Bildungsteilhabe


Nicht für alle

Der Beitrag unter die Überschrift „Homeschooling in den Seegemeinden läuft“ in der heutigen Ausgabe der Schwäbischen Zeitung bildet nur einen Teil der Wahrheit ab.

Es läuft nur dort gut, wo Eltern helfen können. Es fallen die Kinder durch das Raster, die aufgrund von schwierigen häuslichen Verhältnissen die Hilfe nicht haben. Dazu gehören viele Kinder im Asylbereich, die besonders durch Sprachprobleme der Eltern nicht unterstützt werden können. Aber auch ein Teil der Förderkinder trifft der Schul-Lockdown besonders hart. Manche Hilfe wird erst angeleiert, wenn Ehrenamtliche sich kümmern. 

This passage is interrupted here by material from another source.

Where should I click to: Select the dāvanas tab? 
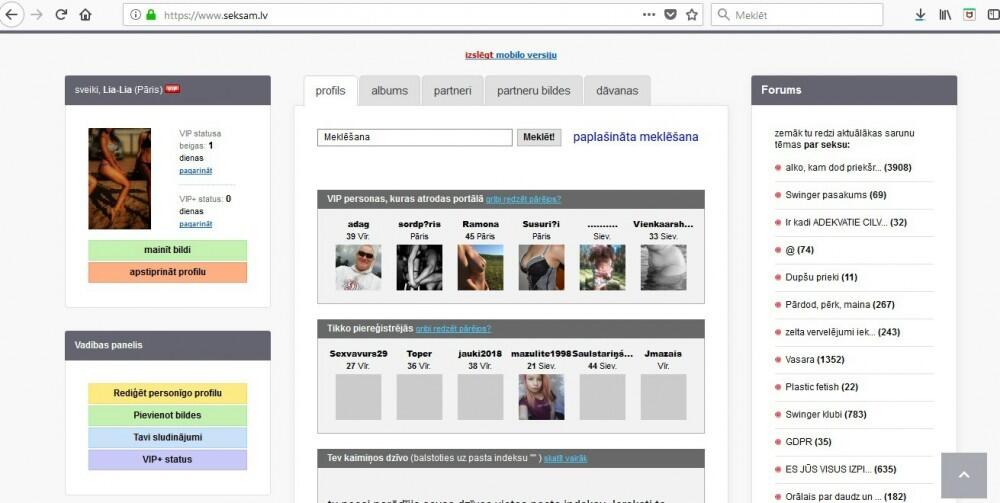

Es liegt auch am Mangel an Sozialarbeitern, deren Stellen sich manche Schulen teilen müssen. Corona im schulischen Bereich zeigt, dass Kinder mit einem guten häuslichen Unterstützungshintergrund im Vorteil sind. Ebenso liegt es am unzureichenden Internetzugang in mancher Asylunterkunft. Das war schon ohne Corona so.

AGORA hat übrigens an den kommissarischen Verbandsvorsitzenden des Gemeindeverwaltungsverbandes Eriskirch-Kressbronn-Langenargen, Bürgermeister Daniel Enzensperger (GVV E-K-L), eine Presseanfrage gestellt, wie bedürftige Familien besonders im Asylbereich unterstützt werden, einen Antrag beim Jobcenter für ein Laptop zu stellen. Das ist ja in Berlin beschlossen worden. Die Antwort steht noch aus.

Im Zusammenhang mit dieser Anfrage erfuhr AGORA übrigens, dass BM Enzensperger der kommissarische Verbandsvorsitzende des GVV E-K-L ist. Dieses Amt hatte zuvor Achim Krafft inne.

Dann weiß man das jetzt auch. Oder wussten Sie es schon?